▸ **Stated problem A**:
From the passage about having a second child, list every change in the son's sleep that it describes.
▸ **Stated problem B**:
Answer these questions using the passage about having a second child:
(i) How did the writer's partner react to the new thoughts?
(ii) For about how long did the writer keep bringing up the topic?
(iii) What kind of salary does the writer earn?
▸ **Stated problem C**:
For each statement, decide whether it agrees with the passage about having a second child:
(i) The writer was shocked by the partner's opposition.
(ii) The partner was the one who suggested the couple's first four years without children.
(iii) The writer's joy has decreased since becoming a mother.

▸ **Supplied passage**:
::::

I shared these new thoughts with my partner and he was unsurprisingly opposed.  I wasn’t shocked though because this is the same guy who suggested those initial four years sans offspring.  I revisited the topic regularly for about a week or so. Not nagging, or pushing or anything, just throwing it out there, hoping maybe it would stick.  I wasn’t completely convinced it was the right time for number two either, but if he gave the green light I would for sure go! 
 
Around the same time as all these new ideas surfaced in my mind, our once easygoing and nap loving son began resisting sleep! He went from a 16 hour a day kid to more of a 13 hour a day kid.  His 3 hour naps became hour-long rests and he started waking up several times during the night.  He went from a piece of cake to a piece of work. (One I still love and adore as much as before, but now find myself chasing after and exhaling about more frequently than ever). Maybe he overheard us talking about adding a younger sibling, or maybe this is just par for the course.  Regardless, it was the wakeup call (pun intended) I needed.  Babies are a blessing.  My joy has multiplied since becoming a mother.  But I just can’t make sense of adding to our crew just yet*. Not while we have all this going on. Not while I’m a student, earning a graduate assistant salary, with just enough hours of the day to get the essentials done, but not nearly enough to scrub toilets.

::::

▸ **Provided material**:

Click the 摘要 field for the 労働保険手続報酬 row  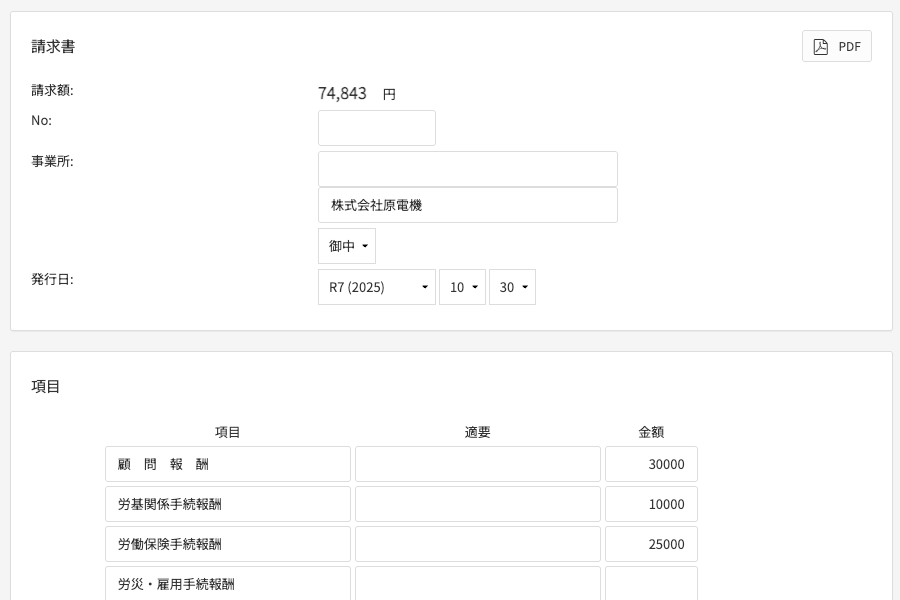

::::

▸ **Complete output A**:
- He went from sleeping 16 hours a day to about 13 hours a day.
- His 3-hour naps became hour-long rests.
- He started waking up several times during the night.

▸ **Complete output B**:
(i) He was unsurprisingly opposed.
(ii) About a week or so.
(iii) A graduate assistant salary.

▸ **Complete output C**:
(i) No: "I wasn’t shocked though"
(ii) Yes: "this is the same guy who suggested those initial four years sans offspring"
(iii) No: "My joy has multiplied since becoming a mother."